Publication year - 1994
Publication title -
chirality
Language(s) - English
Resource type - Journals
SCImago Journal Rank - 0.43
H-Index - 77
eISSN - 1520-636X
pISSN - 0899-0042
DOI - 10.1002/chir.530060210
Subject(s) - chemistry , monooxygenase , flavin containing monooxygenase , metabolite , enantiomer , microsome , substrate (aquarium) , stereoselectivity , stereochemistry , biotransformation , enzyme , flavin group , biochemistry , cytochrome p450 , catalysis , oceanography , geology
The prochiral tertiary amine N ‐ethyl‐ N ‐methylaniline (EMA) is known to be metabolically N ‐oxygenated in vitro with microsomal preparations. This biotransformation is thought to be mediated predominantly by the flavin‐containing monooxygenase (FMO) enzyme system.
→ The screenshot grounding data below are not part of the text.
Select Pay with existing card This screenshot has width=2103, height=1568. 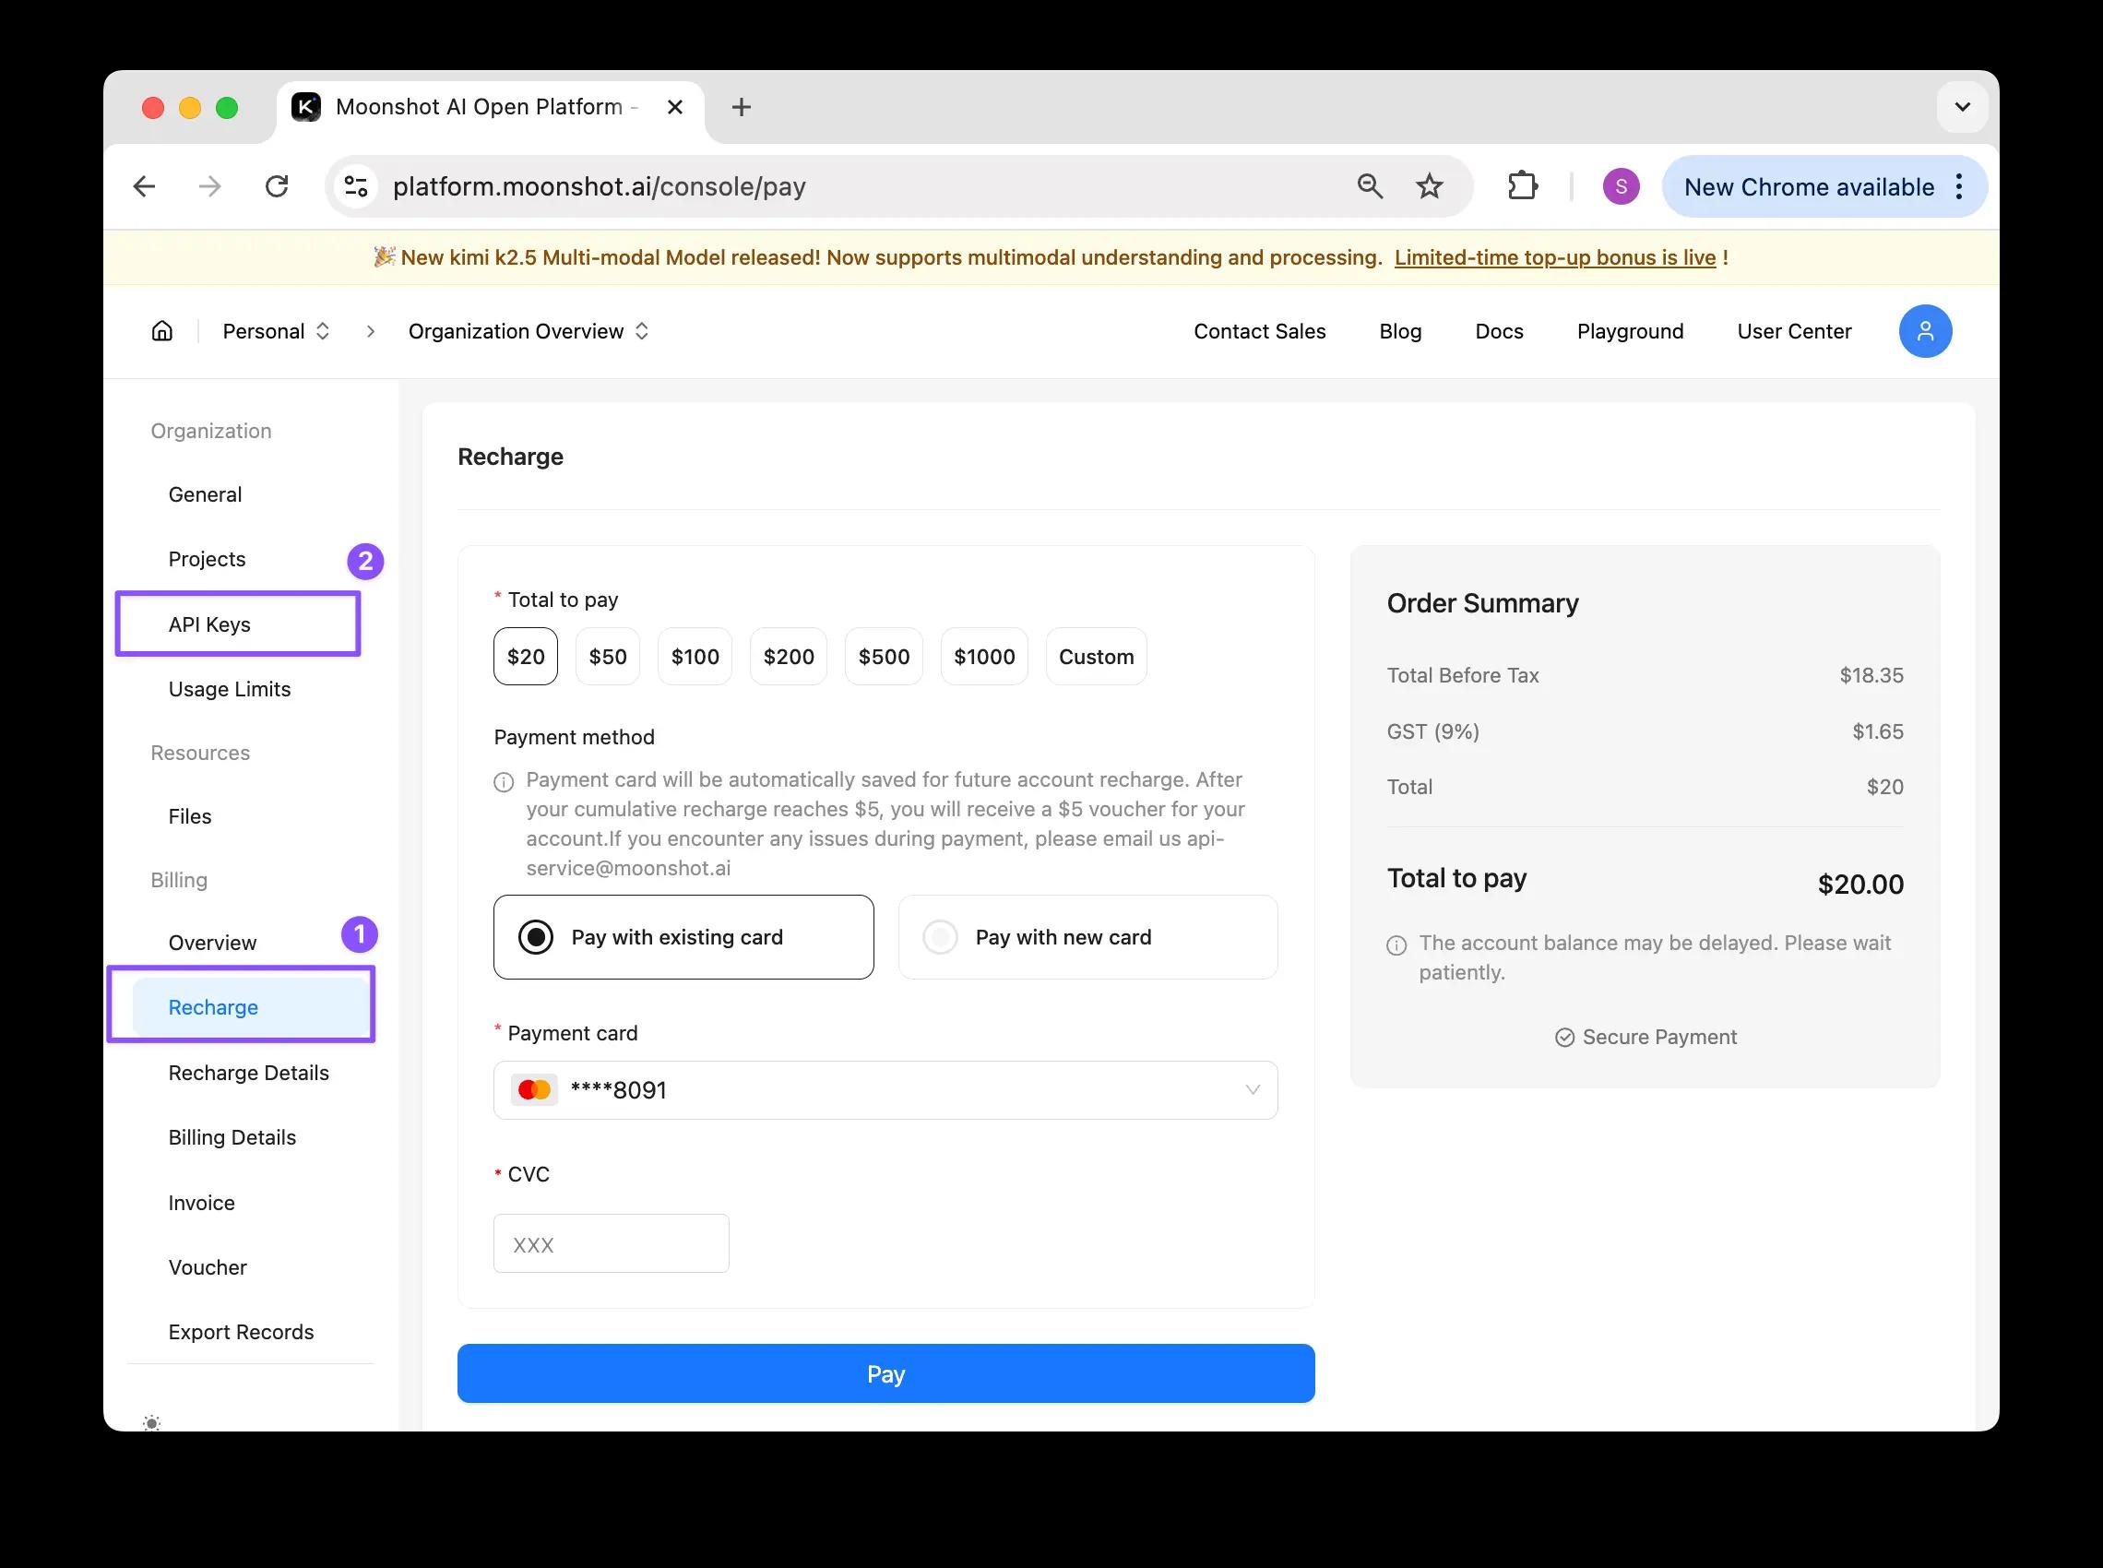(x=682, y=937)
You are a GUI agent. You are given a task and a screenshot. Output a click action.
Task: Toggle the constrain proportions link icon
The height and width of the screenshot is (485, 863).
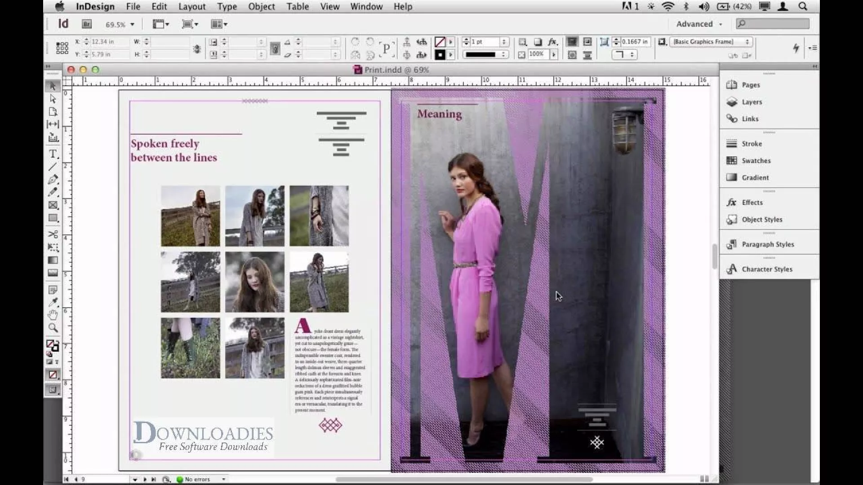[197, 49]
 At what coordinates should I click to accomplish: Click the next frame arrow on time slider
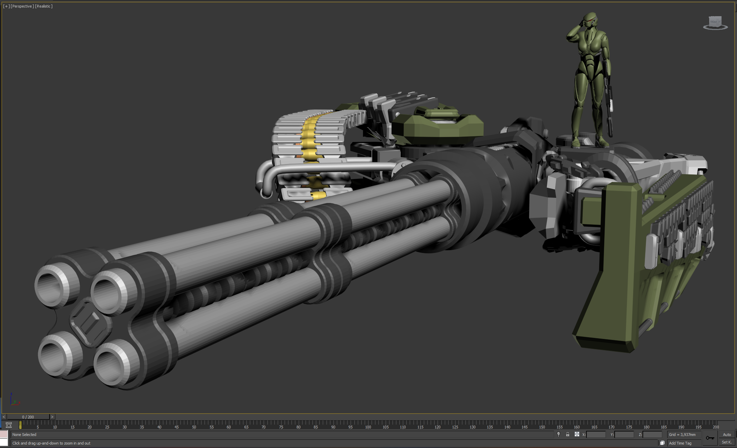(x=52, y=417)
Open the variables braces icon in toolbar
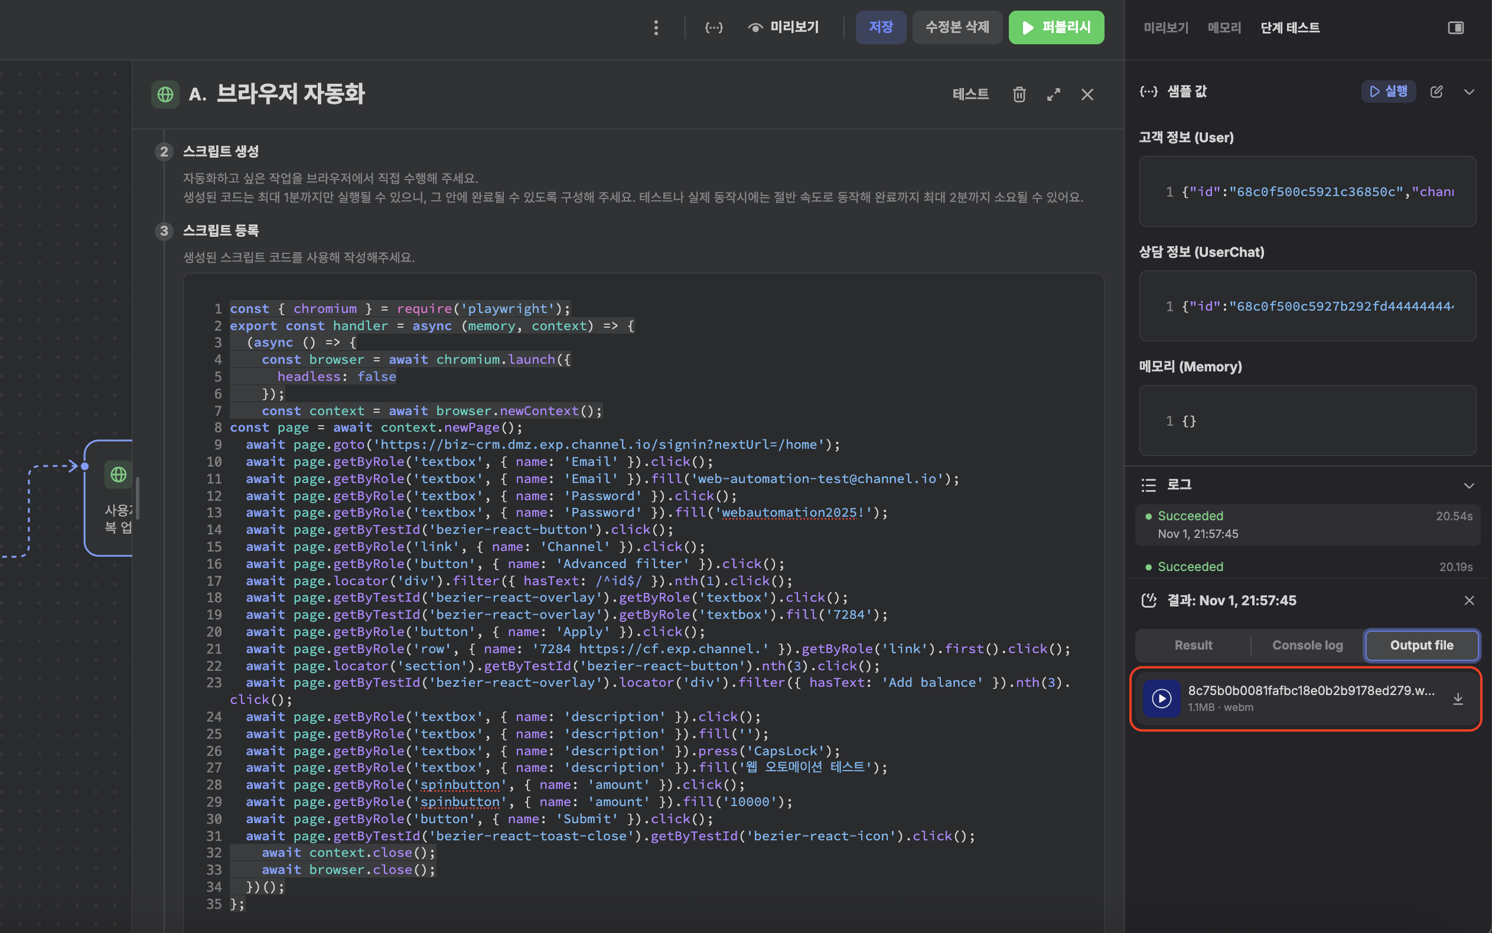Image resolution: width=1492 pixels, height=933 pixels. (713, 28)
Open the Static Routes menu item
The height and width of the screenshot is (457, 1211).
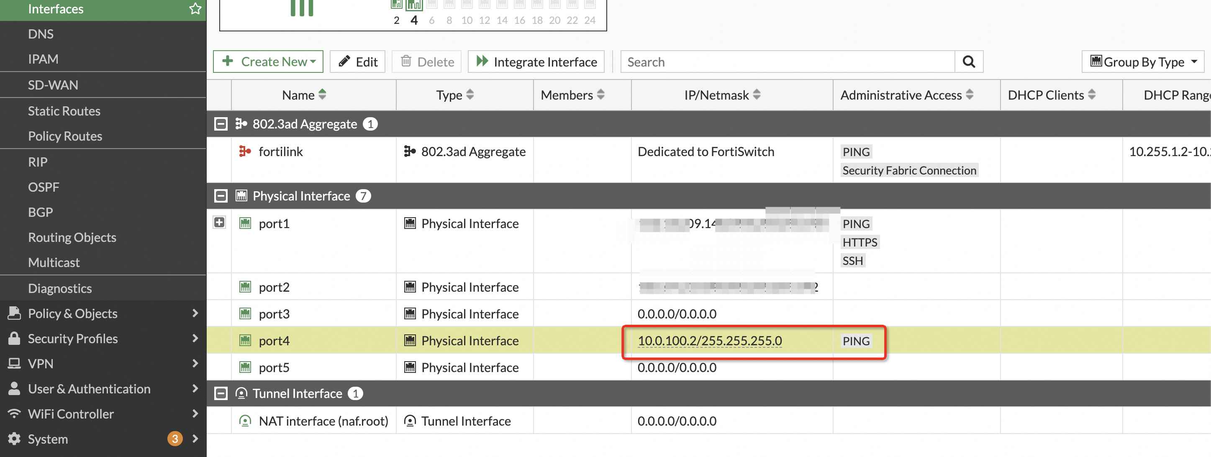(x=64, y=110)
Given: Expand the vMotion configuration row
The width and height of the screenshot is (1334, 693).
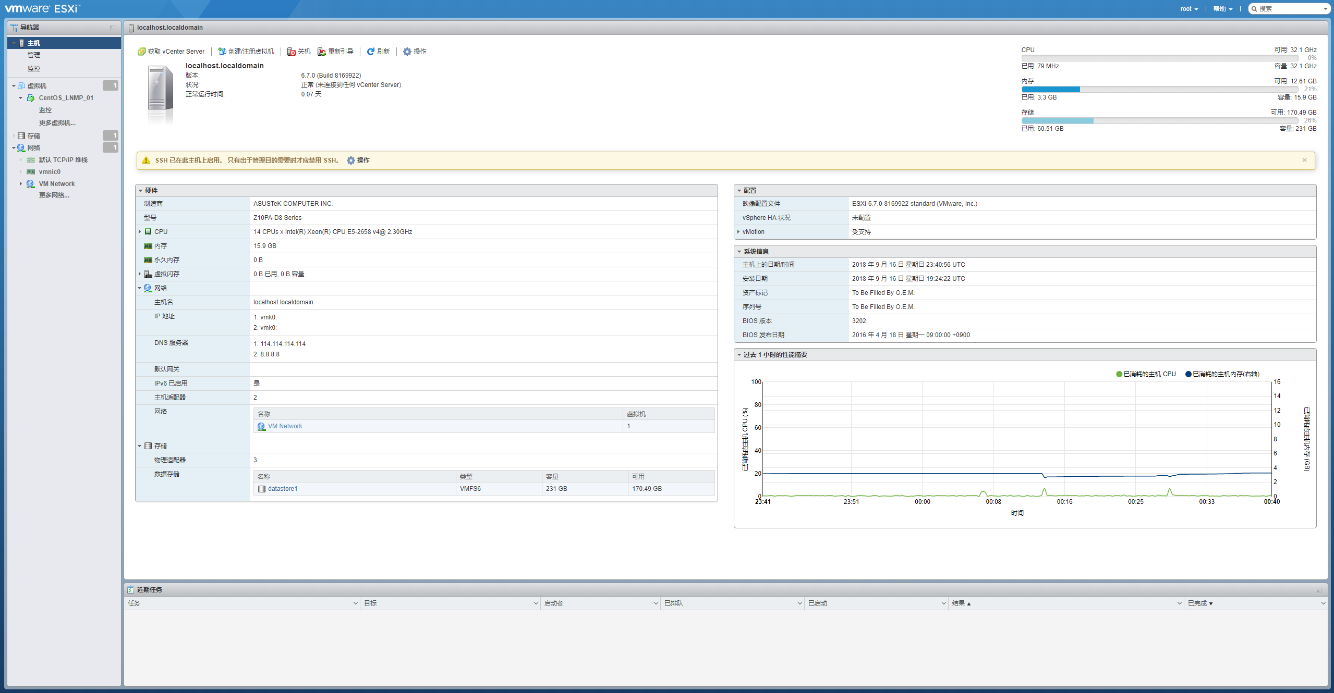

Microsomal N ‐oxygenation of EMA is known to be stereoselective and varies between species. In order to further characterise this metabolic transformation, we have examined the in vitro metabolism of EMA using purified porcine hepatic FMO. Following incubation of EMA with purified FMO, EMA N ‐oxide, the only metabolite detected, was found to be produced stereoselectively [ratio (−)‐(S):(+)‐(R), ca. 4:1]. The enantiomeric ratio of the N ‐oxide product did not change markedly with respect to time, enzyme or substrate concentration. Determination of the kinetics of formation of the N ‐oxide indicated a single affinity for the prochiral substrate with differential rates of formation of the enantiomers. The extent of EMA N ‐oxide formation was shown to be affected by activators and inhibitors of FMO and pH, but its stereoselectively was unaltered. © 1994 Wiley‐Liss, Inc.